Les Principales Conclusions

  1. L'IA est bonne pour repérer les motifs, mais le signal compte : Si le texte est propre et structuré (comme le test simulé), l'IA est excellente pour déterminer le « style de pensée ». Si le texte est désordonné (comme les réponses humaines réelles), c'est plus difficile, mais il est toujours possible d'obtenir une idée générale.
  2. L'IA ne « pense » pas comme un humain : Le document précise soigneusement que l'IA n'a pas réellement de stade de développement. C'est simplement que les mots que l'IA génère semblent provenir d'un stade spécifique.
  3. La « Voix » de l'IA compte : Les modèles d'IA plus grands et plus récents ont tendance à s'exprimer d'une manière qui semble plus « auto-éditée » (plus haut sur l'échelle). Cela pourrait signifier qu'ils interprètent les utilisateurs humains différemment des modèles plus petits.

Ce Que Cela Signifie pour l'Avenir (Selon le Document)

Le document suggère que pour que l'IA soit véritablement personnalisée, elle ne devrait pas seulement apprendre ce que vous aimez (par exemple : « J'aime les films de science-fiction »). Elle devrait essayer de comprendre comment vous pensez (par exemple : « Avez-vous besoin que je vous donne les règles, ou voulez-vous que je remette en question vos idées ? »).

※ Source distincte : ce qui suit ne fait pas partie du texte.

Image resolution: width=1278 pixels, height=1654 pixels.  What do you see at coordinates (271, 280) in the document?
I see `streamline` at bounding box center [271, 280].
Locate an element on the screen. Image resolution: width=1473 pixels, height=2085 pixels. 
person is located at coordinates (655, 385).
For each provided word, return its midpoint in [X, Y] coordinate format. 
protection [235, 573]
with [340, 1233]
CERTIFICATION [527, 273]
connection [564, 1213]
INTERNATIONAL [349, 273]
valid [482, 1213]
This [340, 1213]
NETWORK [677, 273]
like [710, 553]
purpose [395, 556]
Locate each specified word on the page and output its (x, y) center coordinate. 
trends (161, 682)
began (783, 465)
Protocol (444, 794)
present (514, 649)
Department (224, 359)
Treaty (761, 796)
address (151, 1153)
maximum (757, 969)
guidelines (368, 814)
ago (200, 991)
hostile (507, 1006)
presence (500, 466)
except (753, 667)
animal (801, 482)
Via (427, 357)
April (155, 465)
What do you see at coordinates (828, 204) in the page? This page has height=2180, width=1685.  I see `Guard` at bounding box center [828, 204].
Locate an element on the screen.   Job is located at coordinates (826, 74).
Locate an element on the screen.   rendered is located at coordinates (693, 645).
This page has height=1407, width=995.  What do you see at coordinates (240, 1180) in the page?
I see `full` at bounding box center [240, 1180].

Cependant, les auteurs avertissent que nous ne pouvons pas simplement deviner cela à partir d'une conversation aléatoire. Nous avons besoin de moyens structurés pour demander (comme ce test) afin d'obtenir une lecture fiable. On ne peut pas déterminer l'« échelle de pensée » de quelqu'un en jetant un coup d'œil à un message texte rapide ; il faut une conversation appropriée pour voir la structure.

En résumé : Le document a créé un nouveau test plus court pour mesurer comment les personnes donnent du sens au monde. Ils ont constaté que l'IA peut lire ce test efficacement, surtout lorsque les réponses sont claires, mais que les réponses humaines réelles sont désordonnées. De plus, les modèles d'IA eux-mêmes « grandissent » dans leur style d'écriture, sonnant plus complexes à mesure qu'ils deviennent plus grands.